Apr. 6th, 2017

xyzzysqrl: A moogle sqrlhead! (Moogle)
InviZimals: The Lost Kingdom is not really a very good game, but the ways in which it isn't a good game completely fascinate me. The clumsy battle system, awkward platforming, eternal voice-overs and raggedy textures always had me going "Ooh, okay but if they had improved X" and thus kept me engaged. Accordingly I had a lot more fun playing it than I have some of the games that were actually good/high quality but dull in their competency. If you understand that, you're a good way towards understanding how I work in general.

InviZimals is this thing that Sony desperately desired to be their own personal Pokemon. 90% of the games in the series are augmented reality things: You look through a camera on your PSP or Vita to see hidden 'invisible animals', you collect them under the guise of research, and because this is a Pokemon knockoff you then ram your animals together in the arena to see which is strongest.

InviZimals: Lost Kingdom is different. Somehow they decided what this series needed was a small asian boy named Hiro to be the main character. Also he should be filmed in live-action until it's time for gameplay, at which point he passes through a portal to become CGI. This small asian boy's special power is that because of ~REASONS~ he can transform-poof himself into various Invizimal forms to do platforming and stuff, and the moment I learned this fact is the exact point at which I stopped giving the smallest damn about him and started focusing entirely on the creatures he becomes.

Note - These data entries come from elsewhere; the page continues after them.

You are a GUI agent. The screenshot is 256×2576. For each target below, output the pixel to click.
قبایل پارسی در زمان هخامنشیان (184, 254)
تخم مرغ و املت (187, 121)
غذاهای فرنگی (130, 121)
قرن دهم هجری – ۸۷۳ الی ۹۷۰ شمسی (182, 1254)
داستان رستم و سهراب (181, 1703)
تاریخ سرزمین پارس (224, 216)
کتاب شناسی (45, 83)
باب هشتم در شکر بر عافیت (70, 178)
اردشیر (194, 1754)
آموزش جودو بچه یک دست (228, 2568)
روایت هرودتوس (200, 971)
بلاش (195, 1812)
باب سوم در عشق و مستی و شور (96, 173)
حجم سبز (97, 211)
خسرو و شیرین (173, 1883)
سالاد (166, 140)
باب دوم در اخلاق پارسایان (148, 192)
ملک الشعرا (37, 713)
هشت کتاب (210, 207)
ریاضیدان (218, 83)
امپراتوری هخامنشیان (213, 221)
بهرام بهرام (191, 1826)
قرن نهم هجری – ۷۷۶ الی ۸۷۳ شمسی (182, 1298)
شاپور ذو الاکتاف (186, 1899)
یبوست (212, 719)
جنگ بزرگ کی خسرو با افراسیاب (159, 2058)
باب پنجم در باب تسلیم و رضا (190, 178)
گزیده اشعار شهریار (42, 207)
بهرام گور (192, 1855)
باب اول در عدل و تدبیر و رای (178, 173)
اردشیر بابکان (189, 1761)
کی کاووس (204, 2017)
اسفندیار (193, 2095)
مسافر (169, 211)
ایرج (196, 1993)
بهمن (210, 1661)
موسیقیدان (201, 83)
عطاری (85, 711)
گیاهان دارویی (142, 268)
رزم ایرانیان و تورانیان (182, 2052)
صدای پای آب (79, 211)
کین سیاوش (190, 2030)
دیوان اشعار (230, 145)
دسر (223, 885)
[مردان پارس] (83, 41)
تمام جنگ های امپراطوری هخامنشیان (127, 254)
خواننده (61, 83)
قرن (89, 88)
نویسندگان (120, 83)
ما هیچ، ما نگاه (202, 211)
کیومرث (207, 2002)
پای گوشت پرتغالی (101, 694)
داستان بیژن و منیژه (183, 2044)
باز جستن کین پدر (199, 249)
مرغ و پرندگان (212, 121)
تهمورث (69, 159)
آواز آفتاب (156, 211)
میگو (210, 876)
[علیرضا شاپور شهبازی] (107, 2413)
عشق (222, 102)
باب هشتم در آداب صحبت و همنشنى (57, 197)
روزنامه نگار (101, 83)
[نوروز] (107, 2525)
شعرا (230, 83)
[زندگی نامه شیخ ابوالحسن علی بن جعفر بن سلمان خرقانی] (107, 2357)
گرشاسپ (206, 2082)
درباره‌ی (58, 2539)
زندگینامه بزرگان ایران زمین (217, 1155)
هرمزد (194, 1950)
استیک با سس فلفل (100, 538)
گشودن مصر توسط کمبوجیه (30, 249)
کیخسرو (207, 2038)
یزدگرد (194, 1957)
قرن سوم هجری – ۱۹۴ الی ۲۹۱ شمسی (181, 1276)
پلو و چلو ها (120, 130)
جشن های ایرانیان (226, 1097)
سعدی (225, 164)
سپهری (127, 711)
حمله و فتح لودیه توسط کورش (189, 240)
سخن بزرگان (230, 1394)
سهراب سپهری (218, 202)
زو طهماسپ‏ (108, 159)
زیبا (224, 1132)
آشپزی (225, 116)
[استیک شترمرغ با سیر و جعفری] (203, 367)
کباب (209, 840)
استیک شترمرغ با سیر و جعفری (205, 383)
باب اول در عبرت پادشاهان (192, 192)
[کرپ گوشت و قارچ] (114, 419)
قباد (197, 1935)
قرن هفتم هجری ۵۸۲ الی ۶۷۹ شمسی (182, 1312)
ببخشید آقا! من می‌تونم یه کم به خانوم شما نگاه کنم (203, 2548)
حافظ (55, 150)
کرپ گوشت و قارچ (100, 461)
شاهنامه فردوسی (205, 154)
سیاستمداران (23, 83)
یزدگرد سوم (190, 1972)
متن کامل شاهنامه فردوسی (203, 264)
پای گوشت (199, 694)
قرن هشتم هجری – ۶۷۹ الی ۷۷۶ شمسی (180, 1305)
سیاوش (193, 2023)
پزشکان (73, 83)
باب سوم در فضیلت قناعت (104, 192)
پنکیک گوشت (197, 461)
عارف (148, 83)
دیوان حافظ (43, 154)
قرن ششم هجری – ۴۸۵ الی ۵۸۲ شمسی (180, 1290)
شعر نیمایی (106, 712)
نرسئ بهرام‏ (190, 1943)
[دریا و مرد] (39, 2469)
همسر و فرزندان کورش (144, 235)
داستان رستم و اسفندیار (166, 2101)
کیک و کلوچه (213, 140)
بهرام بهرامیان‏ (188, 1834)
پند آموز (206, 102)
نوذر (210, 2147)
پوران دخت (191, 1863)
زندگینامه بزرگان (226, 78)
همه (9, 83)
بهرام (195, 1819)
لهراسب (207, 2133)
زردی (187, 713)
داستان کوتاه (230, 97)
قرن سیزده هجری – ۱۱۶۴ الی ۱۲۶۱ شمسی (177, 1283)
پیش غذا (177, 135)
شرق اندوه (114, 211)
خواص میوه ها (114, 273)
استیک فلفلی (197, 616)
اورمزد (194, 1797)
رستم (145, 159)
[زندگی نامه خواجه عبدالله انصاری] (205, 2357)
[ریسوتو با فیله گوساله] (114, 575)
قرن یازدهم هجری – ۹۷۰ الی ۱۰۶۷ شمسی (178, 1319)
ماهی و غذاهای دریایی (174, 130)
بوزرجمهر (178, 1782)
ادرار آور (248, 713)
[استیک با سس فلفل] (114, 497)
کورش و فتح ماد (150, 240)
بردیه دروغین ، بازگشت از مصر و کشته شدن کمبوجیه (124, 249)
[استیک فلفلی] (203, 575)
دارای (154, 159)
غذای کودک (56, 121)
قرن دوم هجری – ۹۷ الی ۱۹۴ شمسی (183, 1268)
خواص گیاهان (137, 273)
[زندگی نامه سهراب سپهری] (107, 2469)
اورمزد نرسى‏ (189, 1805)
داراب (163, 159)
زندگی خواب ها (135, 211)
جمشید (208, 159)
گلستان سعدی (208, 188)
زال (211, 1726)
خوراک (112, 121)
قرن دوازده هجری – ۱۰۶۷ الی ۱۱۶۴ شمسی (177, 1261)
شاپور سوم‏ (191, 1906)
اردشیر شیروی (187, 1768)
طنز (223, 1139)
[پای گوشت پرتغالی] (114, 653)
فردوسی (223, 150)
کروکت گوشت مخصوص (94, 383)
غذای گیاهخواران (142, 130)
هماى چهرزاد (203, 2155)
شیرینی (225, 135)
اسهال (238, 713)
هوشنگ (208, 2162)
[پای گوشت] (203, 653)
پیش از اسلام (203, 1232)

I'm a furry, okay? I ain't here to see Ben 10, I'm looking for monster people. I can't apologize for this.

So if you want to know how the GAME is: It's a deliberately-paced game designed to be fairly easy for children, with a combat system that's maybe a bit too slow and difficult to target with. You run around platforming and fighting robots and collecting collectables.

For some reason Brian Blessed is here narrating database entries on the characters at you?? That was a surprise! A couple of characters ask what that weird voice is, only for Hiro to sheepishly admit that someone talks to him through his wrist computer and "Dr. Dawson doesn't HAVE a volume control." Meanwhile Brian/Dawson's lectures are full of weird rambling bullshit about his neighbor's dog and that time his aunt met a yeti. It's great. Incoherent, but great.

It's a mid-tier game on part with movie-tie-in games of the PS2 era. Not actually bad. Not actually good. Just there. A score of 50 on Metacritic which after some thought I agree with, this is an exact Average of a game.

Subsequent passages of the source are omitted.